# Spits Out Food!



## MonkMillar (Jul 16, 2011)

I have a 4 year old hedgehog and over the past few months his mannerisms have changed in alot of ways. For one he, no longer has nocturnal tendencies, he seems to be up and about all the time at all times of day. But on the more shocking side any type of food I give him he will chew and split out (notice I am not saying he is spitting up or vomiting, he simply spits the chewed food out). I have tryed 2 types of cat food which I have tryed feeding him in a variety of ways, unseasoned cooked chicken, scrambled eggs, meal worms, wax worms, fruits, you name it I have tried it. Note that my hedgie is as active as ever and is not lethargic at all but he has lost a good amount of weight. With all the different things I have noticed I am having a hard time figuring out what is wrong and figured someone on here might know. Any imput on the situation would be greatly appreciated, if you think I should just take him to the vet let me know about that to. Thanks everyone.


----------



## Hedgieonboard (Nov 15, 2009)

I wonder if his teeth may be bothering him, is it chewed up all the way or does it look like there is still pieces left in what comes out. I don't have any experience with older hedgies, my oldest is almost 2 so hopefully there will be more along that can help. Just wanted to wish you guys well and hope it ends up something that can be easily remedied. If it is his teeth sometimes switching to a soft diet or putting some drops of water over it can help out after he's checked over by a vet


----------



## MonkMillar (Jul 16, 2011)

Thanks Hedgieonboard! I have been suspecting something along the lines of tooth issues and Have got an appointment with a vet to have him checked up on.
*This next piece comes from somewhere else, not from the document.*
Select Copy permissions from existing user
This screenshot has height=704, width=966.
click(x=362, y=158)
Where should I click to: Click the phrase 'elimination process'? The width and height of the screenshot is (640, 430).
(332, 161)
I just thought with as something as soft as meal worms which I watched him chew up 3 of and spit out all crushed up would still be bothering him.


----------



## MonkMillar (Jul 16, 2011)

Took him to the vet and he seems to be doing better.


----------



## panda (May 23, 2011)

I just came about this thread, What did the vet do for him? Did it turn out to be his teeth were bothering him? Glad to hear he is eating again & doing well


----------



## marci (Mar 6, 2014)

Yes what did the vet say mine started doing the same thing ... And seems less happy about being held I hope mine isn't sick or something


----------